### EXERCISE DIRECTIONS:
The entries follow. Print each one exactly.

Pixel coordinate grounding data
________________

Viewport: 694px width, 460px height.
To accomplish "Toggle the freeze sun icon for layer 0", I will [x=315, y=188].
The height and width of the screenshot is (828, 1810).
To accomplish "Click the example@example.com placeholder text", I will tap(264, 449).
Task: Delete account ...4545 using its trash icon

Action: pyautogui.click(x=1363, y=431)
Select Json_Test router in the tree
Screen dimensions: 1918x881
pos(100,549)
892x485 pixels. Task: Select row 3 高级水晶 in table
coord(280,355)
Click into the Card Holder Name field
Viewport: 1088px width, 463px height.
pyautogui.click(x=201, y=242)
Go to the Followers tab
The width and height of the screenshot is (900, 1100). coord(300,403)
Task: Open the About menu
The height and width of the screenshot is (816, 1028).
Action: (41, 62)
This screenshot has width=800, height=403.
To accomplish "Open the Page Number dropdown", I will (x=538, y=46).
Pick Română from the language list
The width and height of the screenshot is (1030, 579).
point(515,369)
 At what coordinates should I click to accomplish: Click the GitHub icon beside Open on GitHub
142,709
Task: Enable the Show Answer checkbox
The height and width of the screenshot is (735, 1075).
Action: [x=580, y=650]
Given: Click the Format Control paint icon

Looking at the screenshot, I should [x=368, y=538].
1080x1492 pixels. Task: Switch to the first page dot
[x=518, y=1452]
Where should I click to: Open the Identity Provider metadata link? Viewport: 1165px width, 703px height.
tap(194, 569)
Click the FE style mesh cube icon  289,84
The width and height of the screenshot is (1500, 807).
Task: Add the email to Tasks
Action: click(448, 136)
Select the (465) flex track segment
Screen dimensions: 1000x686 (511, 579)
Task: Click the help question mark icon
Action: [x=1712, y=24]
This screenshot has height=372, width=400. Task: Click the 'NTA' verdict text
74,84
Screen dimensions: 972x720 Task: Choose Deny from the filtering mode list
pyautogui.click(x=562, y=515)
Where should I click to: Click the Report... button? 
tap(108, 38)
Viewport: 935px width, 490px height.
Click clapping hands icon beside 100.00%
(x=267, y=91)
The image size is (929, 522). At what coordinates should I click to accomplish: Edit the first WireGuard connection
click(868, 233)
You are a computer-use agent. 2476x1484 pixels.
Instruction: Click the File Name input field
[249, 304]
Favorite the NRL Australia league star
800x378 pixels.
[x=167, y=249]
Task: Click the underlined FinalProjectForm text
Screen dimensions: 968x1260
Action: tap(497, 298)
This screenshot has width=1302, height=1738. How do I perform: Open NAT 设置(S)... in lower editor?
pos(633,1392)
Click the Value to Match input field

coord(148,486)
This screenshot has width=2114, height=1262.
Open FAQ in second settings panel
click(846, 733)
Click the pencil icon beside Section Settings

________________

### THE ANSWER:
Viewport: 694px width, 460px height.
To accomplish "Toggle the freeze sun icon for layer 0", I will [x=315, y=188].
The height and width of the screenshot is (828, 1810).
To accomplish "Click the example@example.com placeholder text", I will tap(264, 449).
Task: Delete account ...4545 using its trash icon

Action: pyautogui.click(x=1363, y=431)
Select Json_Test router in the tree
Screen dimensions: 1918x881
pos(100,549)
892x485 pixels. Task: Select row 3 高级水晶 in table
coord(280,355)
Click into the Card Holder Name field
Viewport: 1088px width, 463px height.
pyautogui.click(x=201, y=242)
Go to the Followers tab
The width and height of the screenshot is (900, 1100). coord(300,403)
Task: Open the About menu
The height and width of the screenshot is (816, 1028).
Action: (41, 62)
This screenshot has width=800, height=403.
To accomplish "Open the Page Number dropdown", I will (x=538, y=46).
Pick Română from the language list
The width and height of the screenshot is (1030, 579).
point(515,369)
 At what coordinates should I click to accomplish: Click the GitHub icon beside Open on GitHub
142,709
Task: Enable the Show Answer checkbox
The height and width of the screenshot is (735, 1075).
Action: [x=580, y=650]
Given: Click the Format Control paint icon

Looking at the screenshot, I should [x=368, y=538].
1080x1492 pixels. Task: Switch to the first page dot
[x=518, y=1452]
Where should I click to: Open the Identity Provider metadata link? Viewport: 1165px width, 703px height.
tap(194, 569)
Click the FE style mesh cube icon  289,84
The width and height of the screenshot is (1500, 807).
Task: Add the email to Tasks
Action: click(448, 136)
Select the (465) flex track segment
Screen dimensions: 1000x686 (511, 579)
Task: Click the help question mark icon
Action: [x=1712, y=24]
This screenshot has height=372, width=400. Task: Click the 'NTA' verdict text
74,84
Screen dimensions: 972x720 Task: Choose Deny from the filtering mode list
pyautogui.click(x=562, y=515)
Where should I click to: Click the Report... button? 
tap(108, 38)
Viewport: 935px width, 490px height.
Click clapping hands icon beside 100.00%
(x=267, y=91)
The image size is (929, 522). At what coordinates should I click to accomplish: Edit the first WireGuard connection
click(868, 233)
You are a computer-use agent. 2476x1484 pixels.
Instruction: Click the File Name input field
[249, 304]
Favorite the NRL Australia league star
800x378 pixels.
[x=167, y=249]
Task: Click the underlined FinalProjectForm text
Screen dimensions: 968x1260
Action: tap(497, 298)
This screenshot has width=1302, height=1738. How do I perform: Open NAT 设置(S)... in lower editor?
pos(633,1392)
Click the Value to Match input field

coord(148,486)
This screenshot has width=2114, height=1262.
Open FAQ in second settings panel
click(846, 733)
Click the pencil icon beside Section Settings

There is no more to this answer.